Una fuerza viva.

amorTestigo mudo y vivo de la historia de los hombres, hacedor y benefactor de todo tipo de causas, nobles e innobles, el árbol siempre ha estado presente en la mente de los que verdaderamente tienen mente y en el corazón de los que de verdad nos sentimos vivos...

Me siento vivo cuando apoyo las palmas de mis manos sobre la corteza centenaria de un roble, cuando aspiro su intenso aroma añejo cargado de sensaciones pasadas, de quietud y de tempestad, de suspiros y de lágrimas. Cuántas veces habré creído escuchar ante la proximidad de un magnífico árbol los rumores de conversaciones antiguas a su sombra o los ecos de batallas lejanas, batallas de amor o de guerra, aunque ambos términos hay ocasiones en que se confunden y hasta se funden para formar una savia dulce y amarga a un tiempo, savia de vida y de muerte. El amor, esa fuerza que nos arrastra hacia seductores terrenos que no son tan estables como pudiéramos desear, esa energía que nos impulsa, que nos eleva, que nos lanza contra las rocas o contra suaves nubes azules o rojas. Basta un único destello perdido de la mirada amada para flotar sobre campos multicolores de aterciopeladas y olorosas flores, y sobra un suspiro no controlado a tiempo para desatar tormentas de celos y dudas. Tiempos apremiantes e intensos los de estar enamorado, momentos de felicidad eterna en segundos, instantes de clímax que merecen la pena sin sufrirla, sufrimientos insoportables que no cesan hasta que desaparece la incertidumbre del tiempo que no transcurre. Melodía de acordes de notas contrapuntísticas que reconforta el alma más atormentada y el espíritu sumido en negros abismos sin fin, ave verum que entristece y que hace resbalar por las mejillas lágrimas de remoto júbilo, sonidos perdidos y reencontrados en los huecos pequeños de los corazones que componen sinfonías o sonatas que hacen vibrar los frágiles hilos que mueven los sentimientos.

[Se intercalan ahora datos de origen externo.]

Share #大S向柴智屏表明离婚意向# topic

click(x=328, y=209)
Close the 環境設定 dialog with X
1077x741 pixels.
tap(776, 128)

Siempre me ha parecido que un árbol, el árbol, es un símbolo único de la fuerza, de la belleza y de la grandeza de este concepto tan vapuleado, y vapuleador, que es el amor, árbol que para crecer requiere una tierra fértil donde echar raíces, agua purificadora y transparente para nutrirse, luz cálida y diáfana para que puedan brotar miles de hojas y flores, pero que también necesita que el viento arrulle sus ramas, a veces con fuerza, para liberarse de las hojas resecas, que las aves llenen su frondosa copa de cantos para matizar de alegría su sobrio porte, que las hormigas trepen por su tronco, y lo perforen, en busca de variados néctares para dejar escapar los malos humores, que las aparentemente repugnantes lombrices acaricien sus raíces para así oxigenarlas. Un árbol es vida. Así es el amor, una fuerza viva que fluye y se deja fluir por el aire ligero de las palabras que son dichas en medio del éxtasis y que fluctúa entre el todo y la nada difuminando los límites de lo absoluto y de lo relativo, fuerza grande de los deseos que provoca vértigo en su punto álgido y calma enorme tras el descenso satisfecho de los sentidos, lenguaje misterioso de las miradas que todo lo dice sin decir nada sólo cuando existe ese perfecto acoplamiento, como el de las hojas a las ramas, como el de las raíces a la tierra, casi tocando el cielo y al mismo tiempo hundiéndose profundamente en el suelo frío y húmedo. Hermoso árbol el amor.